● Extracted text
Life is a Beach!
- article by Anna Borys-Karwacka for "The Varsovian"
The self-discovery genre comes to Poland. So, will Agnieszka Walczak-Chojecka’s debut novel seduce Polish readers? We investigate.
Flashy posters advertising a new chick-lit novel dominated Warsaw’s billboards just before Christmas. An intriguing title, A girl from Ajutthai, and a recommendation by Manuela Gretkowska, one of Poland’s most recognized writers, can’t go unnoticed.
“This colourful story proves that there is life outside the corporation,” promises Gretkowska. But will this illumination sell in Warsaw?
By turns, clever and funny, the book tells the story of Joanna, a successful, 34-year-old woman, suddenly losing her lucrative, rat-race job as marketing director. A nicely observed study of the awkward relations between a “rat” thrown overboard and those still running, the book breathes new life into an otherwise clichéd area of literature.
Consumed by confusion, Joanna joins a group of friends on a journey to Thailand, leaving behind her stilettos to rediscover what she believes is authentic life. Simultaneously, she develops a relationship with an old colleague and friend, Krzysztof, who after his ‘almost-heart-attack’ at a company meeting, ditched his job to chase dreams about flying and became an airline steward (a true story). In this exotic environment, and inspired by a mysterious sculpture from Ajutthai, Joanna asks herself important questions about destiny, hers and others.

[Recorded data]
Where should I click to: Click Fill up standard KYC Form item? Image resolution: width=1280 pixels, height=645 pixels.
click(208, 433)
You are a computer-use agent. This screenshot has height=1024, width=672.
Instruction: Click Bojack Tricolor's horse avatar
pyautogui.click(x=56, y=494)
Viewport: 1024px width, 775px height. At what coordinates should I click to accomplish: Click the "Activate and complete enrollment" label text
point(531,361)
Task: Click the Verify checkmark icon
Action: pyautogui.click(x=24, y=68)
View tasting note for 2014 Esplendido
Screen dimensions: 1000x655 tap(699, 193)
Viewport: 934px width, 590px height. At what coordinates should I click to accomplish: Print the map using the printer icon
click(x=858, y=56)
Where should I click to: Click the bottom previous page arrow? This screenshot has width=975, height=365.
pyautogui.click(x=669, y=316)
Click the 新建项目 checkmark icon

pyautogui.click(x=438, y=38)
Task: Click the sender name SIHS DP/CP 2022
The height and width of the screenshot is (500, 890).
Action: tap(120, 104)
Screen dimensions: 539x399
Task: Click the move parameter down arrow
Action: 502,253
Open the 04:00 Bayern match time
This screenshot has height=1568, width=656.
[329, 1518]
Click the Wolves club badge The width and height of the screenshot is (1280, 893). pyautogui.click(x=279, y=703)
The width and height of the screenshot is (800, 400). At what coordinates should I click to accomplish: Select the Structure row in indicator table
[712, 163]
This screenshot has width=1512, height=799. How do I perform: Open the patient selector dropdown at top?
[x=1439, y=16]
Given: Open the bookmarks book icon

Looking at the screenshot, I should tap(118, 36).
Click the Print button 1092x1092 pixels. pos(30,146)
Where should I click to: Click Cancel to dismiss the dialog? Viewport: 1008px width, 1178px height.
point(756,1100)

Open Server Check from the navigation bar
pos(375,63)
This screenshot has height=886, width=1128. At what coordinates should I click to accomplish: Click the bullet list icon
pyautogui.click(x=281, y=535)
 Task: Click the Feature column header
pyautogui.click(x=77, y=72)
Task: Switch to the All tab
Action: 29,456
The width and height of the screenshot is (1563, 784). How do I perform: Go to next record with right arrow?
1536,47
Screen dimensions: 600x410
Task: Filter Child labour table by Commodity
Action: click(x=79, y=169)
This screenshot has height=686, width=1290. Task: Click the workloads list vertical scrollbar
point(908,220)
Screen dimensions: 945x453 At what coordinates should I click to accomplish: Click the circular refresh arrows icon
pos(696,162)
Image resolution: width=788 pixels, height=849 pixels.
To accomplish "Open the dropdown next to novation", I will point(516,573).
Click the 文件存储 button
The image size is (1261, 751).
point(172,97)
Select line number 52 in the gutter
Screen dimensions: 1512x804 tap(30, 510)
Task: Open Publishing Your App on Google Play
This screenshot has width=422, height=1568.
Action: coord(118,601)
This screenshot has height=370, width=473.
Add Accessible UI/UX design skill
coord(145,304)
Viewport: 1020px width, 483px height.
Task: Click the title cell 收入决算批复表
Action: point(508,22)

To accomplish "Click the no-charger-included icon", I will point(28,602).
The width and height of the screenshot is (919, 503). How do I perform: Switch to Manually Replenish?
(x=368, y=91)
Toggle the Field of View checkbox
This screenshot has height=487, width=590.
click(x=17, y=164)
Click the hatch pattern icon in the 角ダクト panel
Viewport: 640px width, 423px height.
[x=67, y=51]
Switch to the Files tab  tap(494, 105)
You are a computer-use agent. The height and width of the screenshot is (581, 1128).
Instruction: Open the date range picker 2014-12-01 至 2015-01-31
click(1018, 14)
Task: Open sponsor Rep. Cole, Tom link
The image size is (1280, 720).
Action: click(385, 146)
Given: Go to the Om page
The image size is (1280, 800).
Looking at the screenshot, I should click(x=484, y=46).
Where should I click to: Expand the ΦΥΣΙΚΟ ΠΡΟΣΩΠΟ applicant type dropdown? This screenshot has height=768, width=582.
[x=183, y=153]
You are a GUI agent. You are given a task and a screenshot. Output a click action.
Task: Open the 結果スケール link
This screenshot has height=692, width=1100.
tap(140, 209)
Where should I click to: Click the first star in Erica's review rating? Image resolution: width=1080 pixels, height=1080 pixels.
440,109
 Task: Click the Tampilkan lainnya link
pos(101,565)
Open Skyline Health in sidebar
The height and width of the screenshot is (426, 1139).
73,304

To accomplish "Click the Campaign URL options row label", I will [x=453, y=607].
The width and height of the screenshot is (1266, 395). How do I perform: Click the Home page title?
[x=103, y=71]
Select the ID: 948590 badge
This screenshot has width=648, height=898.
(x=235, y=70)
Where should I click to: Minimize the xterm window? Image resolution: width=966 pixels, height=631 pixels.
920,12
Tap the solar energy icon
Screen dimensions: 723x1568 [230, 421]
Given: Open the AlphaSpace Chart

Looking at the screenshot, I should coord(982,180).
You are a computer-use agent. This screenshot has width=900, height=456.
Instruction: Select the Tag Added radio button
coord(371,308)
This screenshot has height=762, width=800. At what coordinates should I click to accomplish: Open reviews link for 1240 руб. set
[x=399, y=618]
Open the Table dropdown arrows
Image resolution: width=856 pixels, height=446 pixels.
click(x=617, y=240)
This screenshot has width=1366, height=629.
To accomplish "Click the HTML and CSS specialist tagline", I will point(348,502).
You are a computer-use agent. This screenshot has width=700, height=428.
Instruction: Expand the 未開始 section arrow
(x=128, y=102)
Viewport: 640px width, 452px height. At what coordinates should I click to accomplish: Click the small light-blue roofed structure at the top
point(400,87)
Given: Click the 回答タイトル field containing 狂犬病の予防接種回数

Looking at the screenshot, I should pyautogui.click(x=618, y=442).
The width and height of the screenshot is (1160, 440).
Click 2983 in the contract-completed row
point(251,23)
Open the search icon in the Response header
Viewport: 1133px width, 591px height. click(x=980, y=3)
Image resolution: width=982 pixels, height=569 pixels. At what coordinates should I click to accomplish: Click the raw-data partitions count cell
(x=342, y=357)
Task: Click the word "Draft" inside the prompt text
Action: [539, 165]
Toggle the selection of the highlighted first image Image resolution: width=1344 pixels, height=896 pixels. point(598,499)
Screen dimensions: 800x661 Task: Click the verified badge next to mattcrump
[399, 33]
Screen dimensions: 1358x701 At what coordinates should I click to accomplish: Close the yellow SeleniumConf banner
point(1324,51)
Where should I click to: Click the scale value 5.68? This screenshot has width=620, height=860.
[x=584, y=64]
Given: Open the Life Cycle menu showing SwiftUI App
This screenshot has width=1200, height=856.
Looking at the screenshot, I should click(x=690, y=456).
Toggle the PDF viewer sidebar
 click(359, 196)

● Work instruction 1
Can you quote the book review from "By turns, clever" up to and including "hers and others."?
● Work instruction 2
Can you continue the book review from the point where it stops?
This data has nothing to do with the book review.

● Task response 1
By turns, clever and funny, the book tells the story of Joanna, a successful, 34-year-old woman, suddenly losing her lucrative, rat-race job as marketing director. A nicely observed study of the awkward relations between a “rat” thrown overboard and those still running, the book breathes new life into an otherwise clichéd area of literature.
Consumed by confusion, Joanna joins a group of friends on a journey to Thailand, leaving behind her stilettos to rediscover what she believes is authentic life. Simultaneously, she develops a relationship with an old colleague and friend, Krzysztof, who after his ‘almost-heart-attack’ at a company meeting, ditched his job to chase dreams about flying and became an airline steward (a true story). In this exotic environment, and inspired by a mysterious sculpture from Ajutthai, Joanna asks herself important questions about destiny, hers and others.

● Task response 2
Another rounded, and arguably the most interesting character, is Iza: a 30+ year-old freelance PR specialist, mother-of-two and stuck in a toxic relationship with her despotic and not-very-faithful husband. She also joins the self-discovery mission, but Thailand doesn’t solve her deeper problems. The struggle of the seemingly self-confident women is where Walczak-Chojecka excels.
There are bits of autobiography in every novel , of course, and Joanna is pretty visible in Agnieszka Walczak-Chojecka herself, who worked for 20 years in management for global corporations until she quit to pick up on old dreams.
We meet at Agnieszka’s house in Konstancin-Jeziorna. Unlike the traditional living room, the kitchen we sit in is modern. In her early forties, tall, confident, energetic, with red hair and pale skin, Agnieszka is every inch the ‘Surrey mother,’ as the English say. Even more so when she insists on feeding me before we talk.
She talks about her father, Grzegorz Walczak – writer, poet, playwright – and about reading her childhood poems at his soirees, and about moving to Belgrade where he lectured in Polish language. She had always wanted to be an artist, but in fact went on to study Serbian at Warsaw University. And this in turn would open the door to the corporate world, odd as that may sound.
Agnieszka smiles recalling the bizarre – but quite typical for that time in Poland – way in which she got her first job, at Zepter, a multinational exclusive goods company (super-expensive pots and casserole dishes).
“The owner, an eccentric Serbian multimillionaire, liked to hire Serbian speakers, so my university friend called me up,” Agnieszka starts. “Without any experience I became a Marketing Manager and one of the five people launching the company in Poland.“
She liked her new incarnation, organizing fancy events, managing her growing team, meeting extraordinary people, even presenting Pope John Paul II with a company saucepan (photographed and filed!).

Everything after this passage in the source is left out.